Deferred Action for Students and Grads

Secretary Janet Napolitano has announced a new DHS process for some individuals to apply for "deferred action". "Deferred action" is a type of discretionary relief from deportation that gives recipients the chance to live in the United States and even gain work authorization. It does not, however, confer legal immigration status or a road to possible citizenship. The new process, outlined in a memo also released today, would allow individuals to be granted deferred action if the person:

  1. Arrived in the United States before the age of 16 and is under the age of 31;
  2. Has continuously resided in the United States for at least 5 years preceding June 15, 2012;
  3. Was present in the United States on June 15, 2012; and
  4. Is in school, has graduated from high school, received their G.E.D., or has been honorably discharged from the Armed Forces or Coast Guard.
  5. Has not been convicted of a felony, a significant misdemeanor, multiple misdemeanors, or otherwise poses a threat to public safety or national security.

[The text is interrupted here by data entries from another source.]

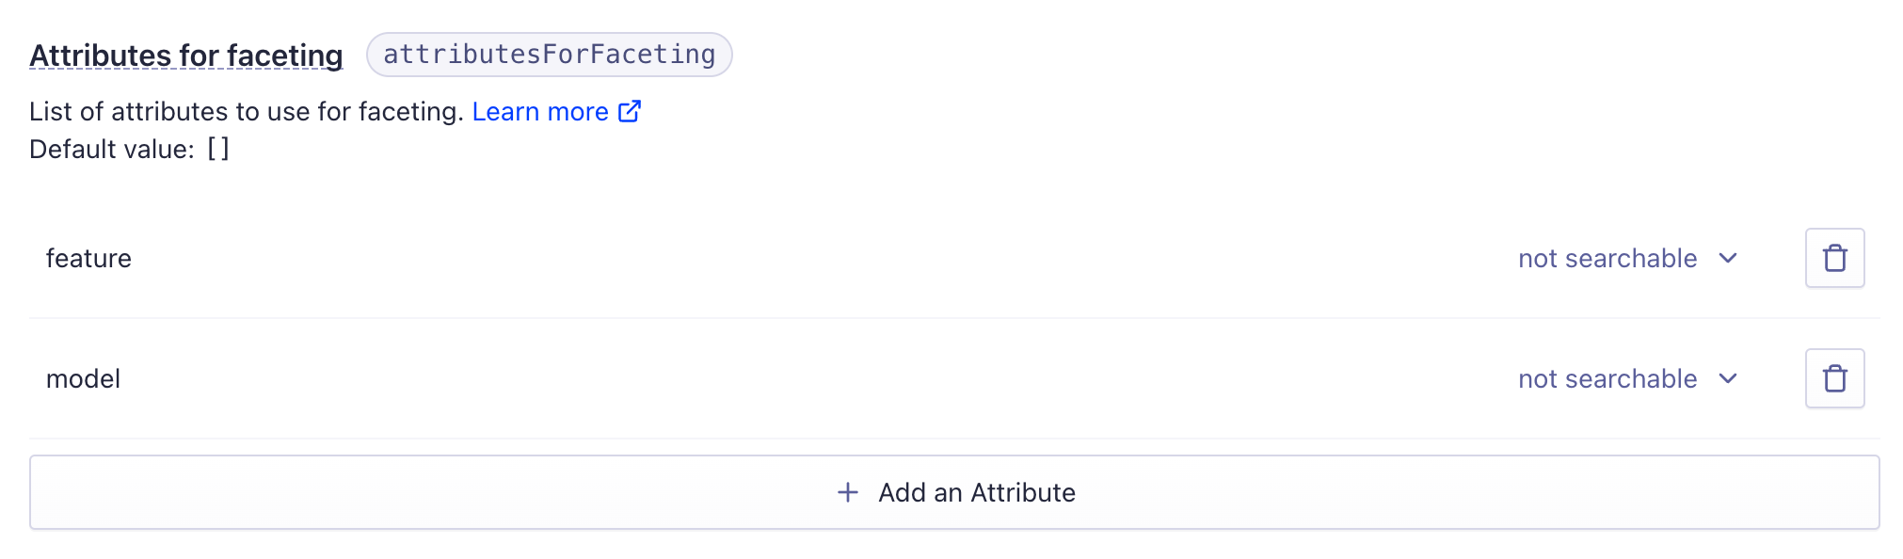The height and width of the screenshot is (559, 1903).
Task: Click the plus icon inside Add an Attribute
Action: 848,491
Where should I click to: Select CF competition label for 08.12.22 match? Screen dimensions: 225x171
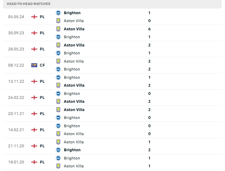42,65
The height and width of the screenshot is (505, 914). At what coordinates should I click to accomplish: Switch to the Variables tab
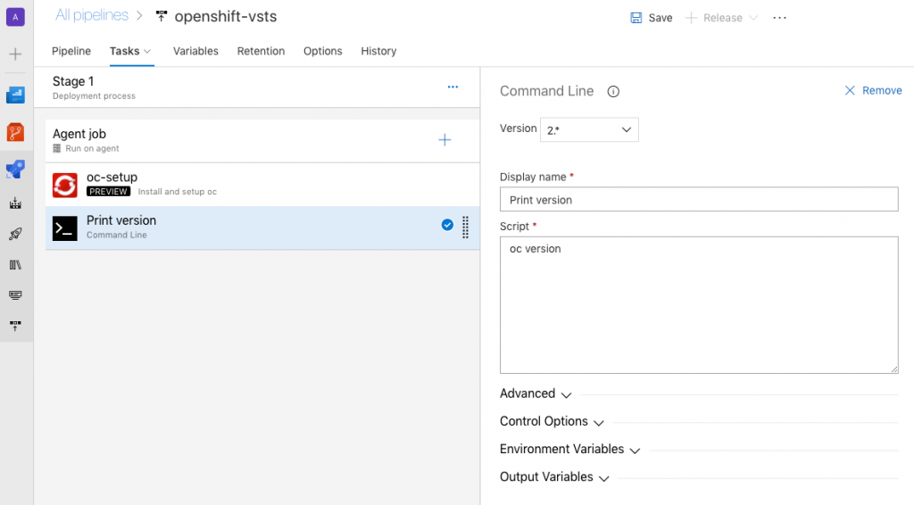(x=195, y=51)
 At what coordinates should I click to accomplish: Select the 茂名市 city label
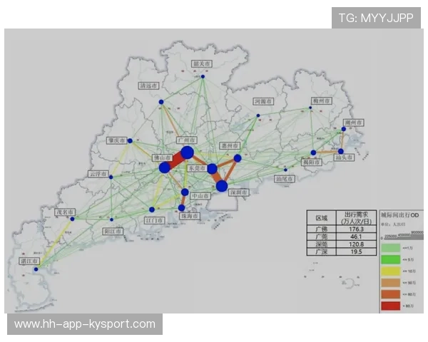pyautogui.click(x=66, y=212)
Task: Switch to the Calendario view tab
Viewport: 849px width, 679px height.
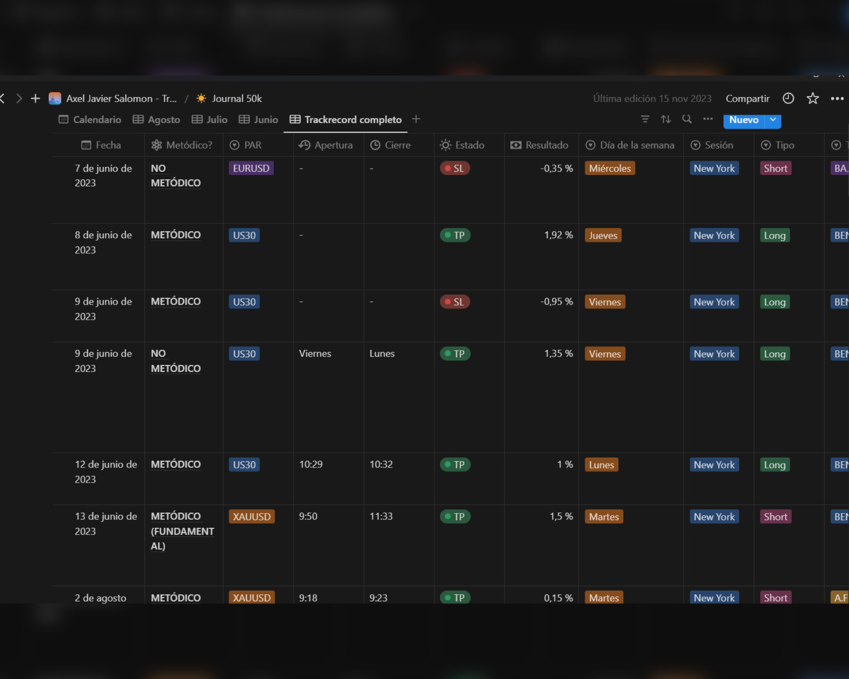Action: click(x=90, y=119)
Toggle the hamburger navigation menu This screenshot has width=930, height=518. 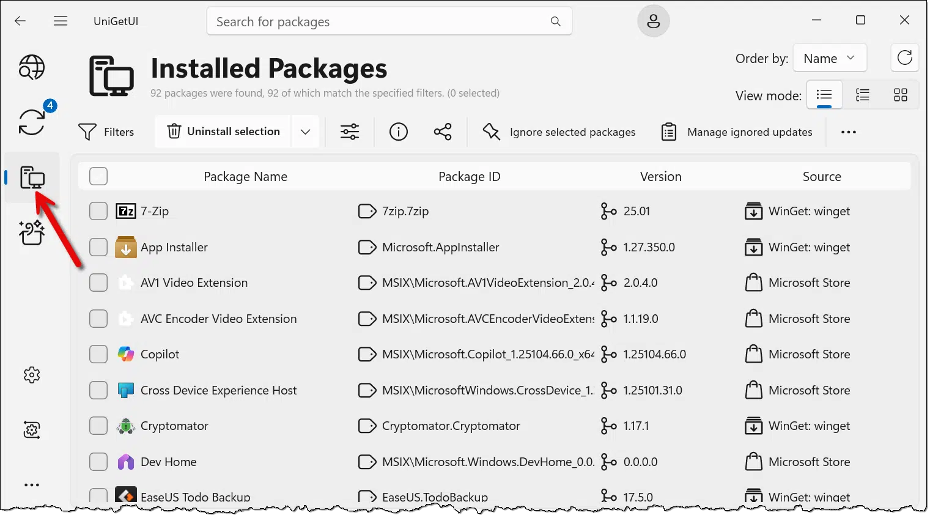pyautogui.click(x=61, y=21)
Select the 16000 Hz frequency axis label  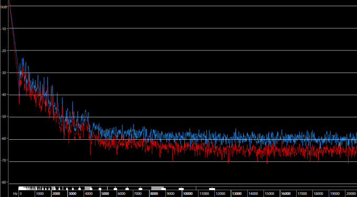point(286,194)
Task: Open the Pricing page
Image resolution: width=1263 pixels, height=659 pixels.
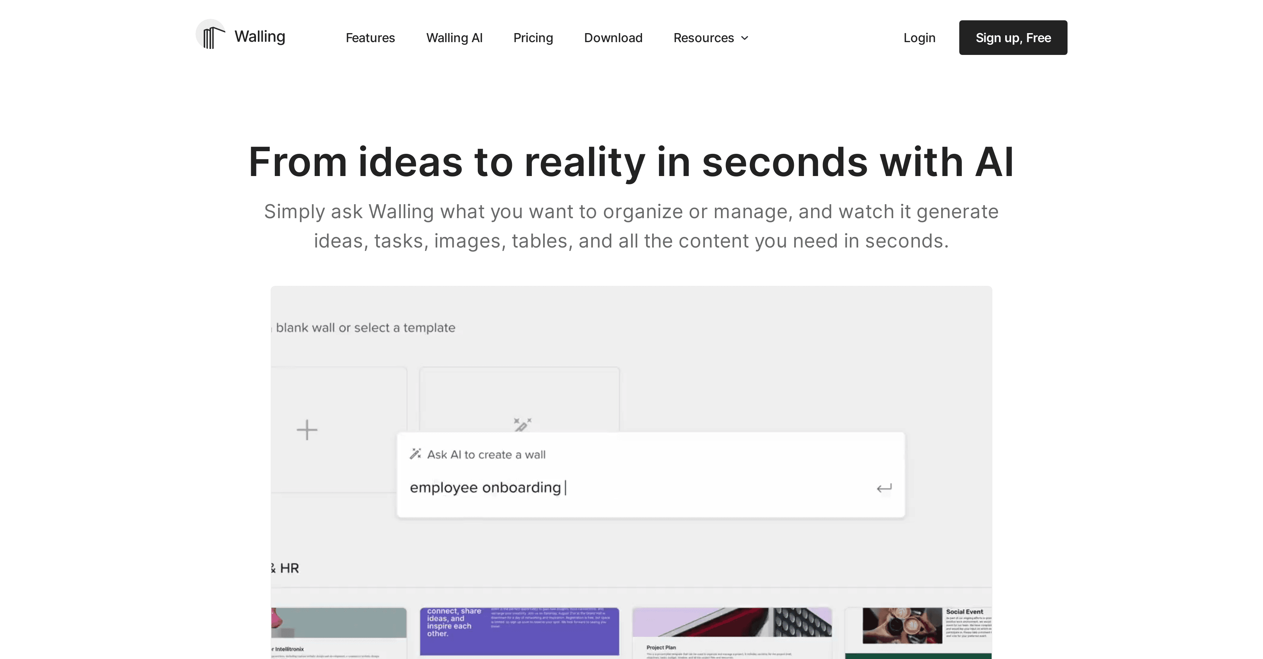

Although this new process is good news for undocumented students and graduates, there are many caveats. First, let us be clear: this is not the DREAM Act. The main difference is that the DREAM Act would have granted a legal immigration status to qualifying individuals and would have opened a possible road to permanent residence and eventual citizenship. By contrast, the new deferred action process confers no legal immigration status, but rather merely relieves the individual of the threat of deportation -- for now. Second, the process is implemented through a DHS memo, which could be revoked or amended at any time by Ms. Napolitano or any future Secretary of Homeland Security. If the political winds change, the policy and process could very easily change as well. Third, it is a merely discretionary form of relief. Although the above requirements are necessary to be granted deferred action, one must also convince the ICE or USCIS officer that he or she is deserving of the relief. This discretion means that one could fully qualify for deferred action through this new process and yet still be denied because an officer does not consider the case to merit a favorable exercise of discretion.